To answer the questions,
"Is this expression correct in the C Preprocessor?"
I don't see anything wrong with it.
How would I go about implementing the division and multiplication operations using bitshifts? In the division operation I only need the the quotient.
The compiler is going to do a better job of optimizing your code than you will in almost all cases. If you have to ask StackOverflow how to do this, then you don't know enough to outperform GCC. I know I certainly don't. But because you asked here's how gcc optimizes it.
#EdHeal,
This needed a little bit more room to respond properly. You're absolutely correct in the example you gave (getters and setters), but in this particular example, inlineing the function would slightly increase side of the binary, assuming that it's called a few times.

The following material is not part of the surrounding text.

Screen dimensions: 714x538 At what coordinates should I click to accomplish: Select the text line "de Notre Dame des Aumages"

GCC compiles the function to:
mov ecx, edx
mov edx, -1840700269
mov eax, edi
imul edx
lea eax, [rdx+rdi]
sar eax, 2
sar edi, 31
sub eax, edi
sal eax, 5
add esi, eax
lea eax, [rsi+rcx]
ret
Which is more bytes than the assembly for calling and getting a return value from the function, which is 3 push statements, a call, a return, and a pop statement (presumably).
with -Os it compiles into:
mov eax, edi
mov ecx, 7
mov edi, edx
cdq
idiv ecx
sal eax, 5
add eax, esi
add eax, edi
ret
Which is less bytes than the call return push and pops.

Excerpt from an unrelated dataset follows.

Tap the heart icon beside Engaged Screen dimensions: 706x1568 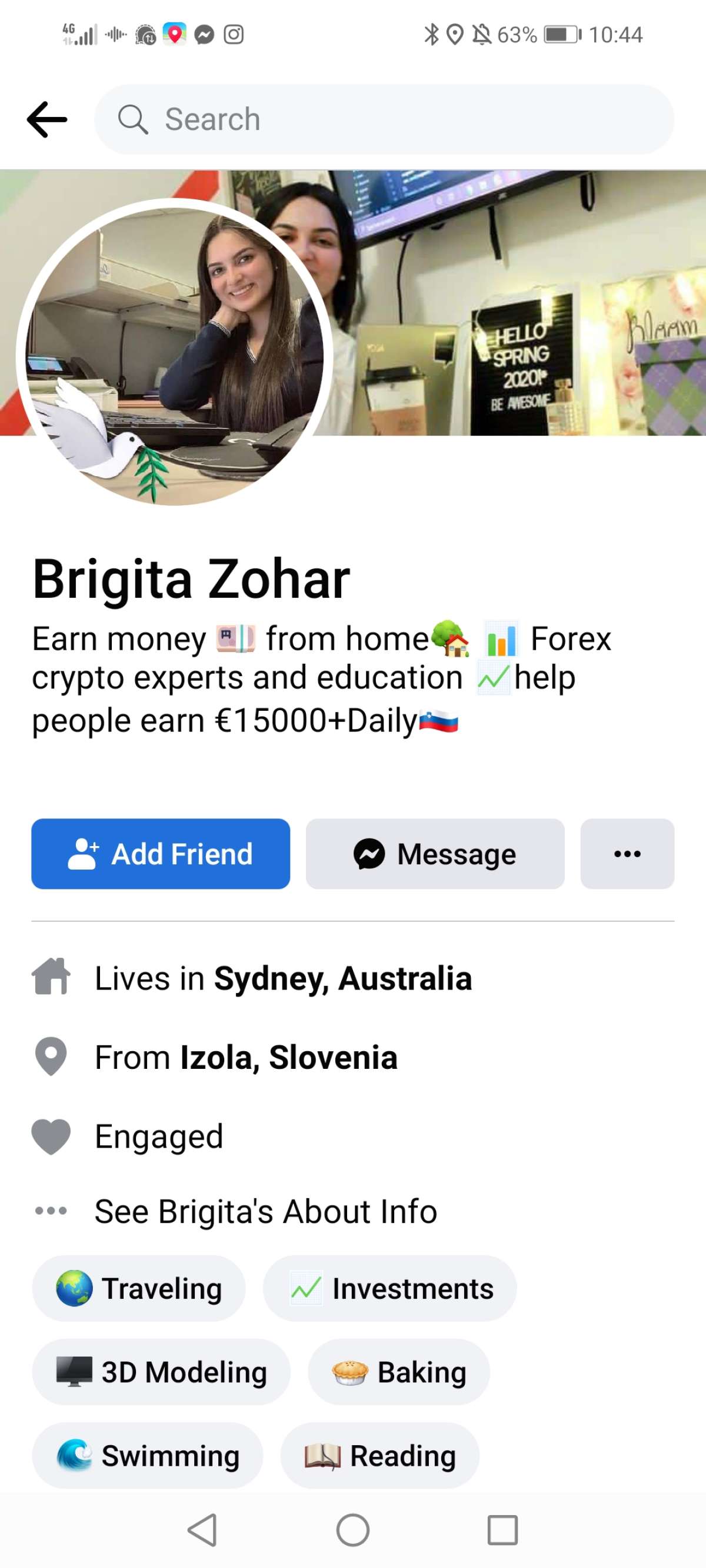51,1136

So in this case it really matters what compiler flags he uses whether or not the code is smaller or larger when inlining.
To Op again:
Explaining what the code up there means:
The next part of this post is ripped directly from: http://porn.quiteajolt.com/2008/04/30/the-voodoo-of-gcc-part-i/
The proper reaction to this monstrosity is “wait what.” Some specific instructions that I think could use more explanation:
movl $-1840700269, -4(%ebp)
-1840700269 = -015555555555 in octal (indicated by the leading zero). I’ll be using the octal representation because it looks cooler.
imull %ecx
This multiplies %ecx and %eax. Both of these registers contain a 32-bit number, so this multiplication could possibly result in a 64-bit number. This can’t fit into one 32-bit register, so the result is split across two: the high 32 bits of the product get put into %edx, and the low 32 get put into %eax.
leal (%edx,%ecx), %eax
This adds %edx and %ecx and puts the result into %eax. lea‘s ostensible purpose is for address calculations, and it would be more clear to write this as two instructions: an add and a mov, but that would take two clock cycles to execute, whereas this takes just one.

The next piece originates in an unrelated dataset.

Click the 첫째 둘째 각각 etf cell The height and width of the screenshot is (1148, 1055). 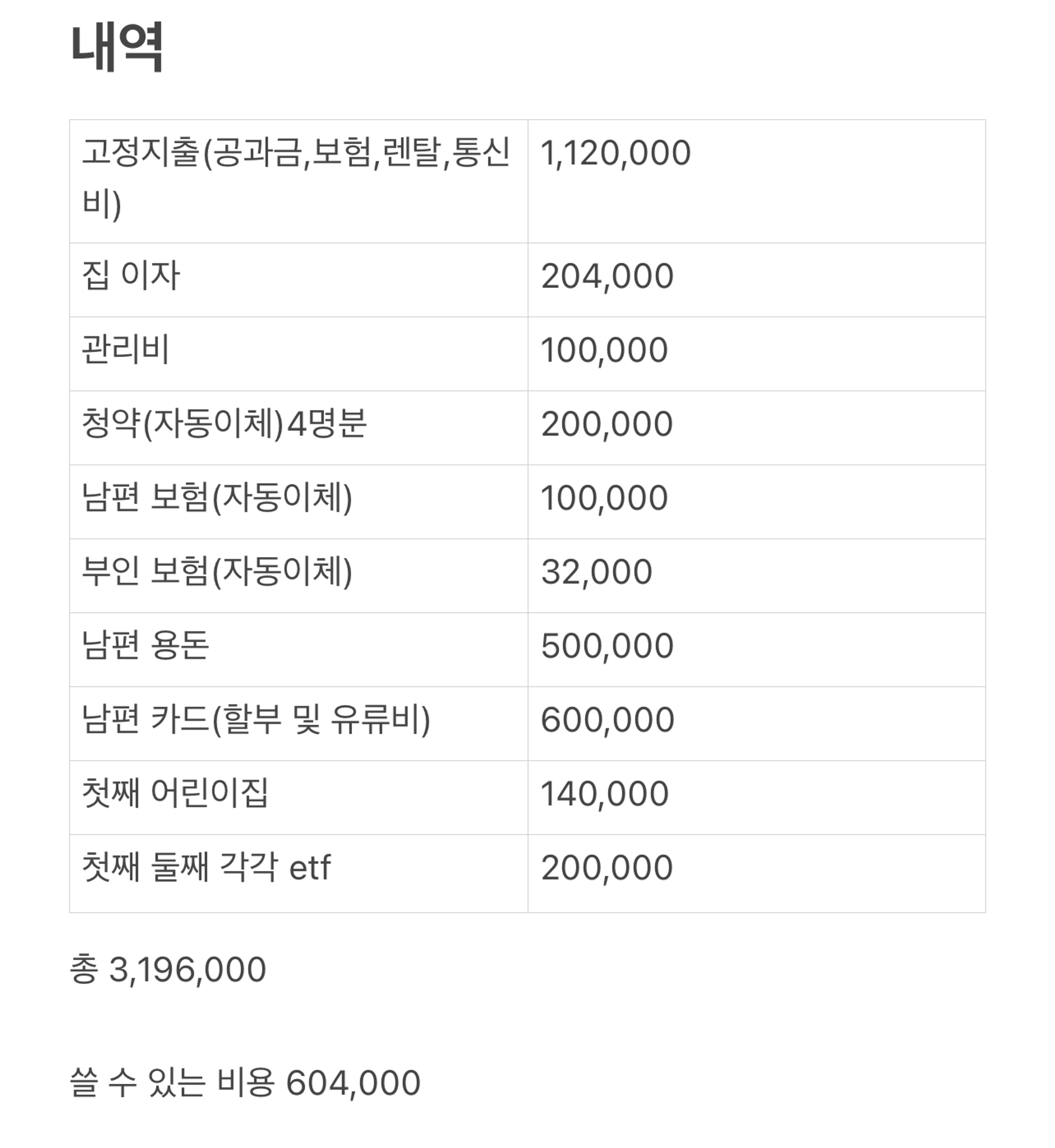coord(299,874)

Also note that this instruction uses the high 32 bits of the multiplication from the previous instruction (stored in %edx) and then overwrites the low 32 bits in %eax, so only the high bits from the multiplication are ever used.
sarl $2, %edx # %edx = %edx >> 2
Technically, whether or not sar (arithmetic right shift) is equivalent to the >> operator is implementation-defined. gcc guarantees that the operator is an arithmetic shift for signed numbers (“Signed `>>’ acts on negative numbers by sign extension”), and since I’ve already used gcc once, let’s just assume I’m using it for the rest of this post (because I am).
sarl $31, %eax
%eax is a 32-bit register, so it’ll be operating on integers in the range [-231, 231 - 1]. This produces something interesting: this calculation only has two possible results. If the number is greater than or equal to 0, the shift will reduce the number to 0 no matter what. If the number is less than 0, the result will be -1.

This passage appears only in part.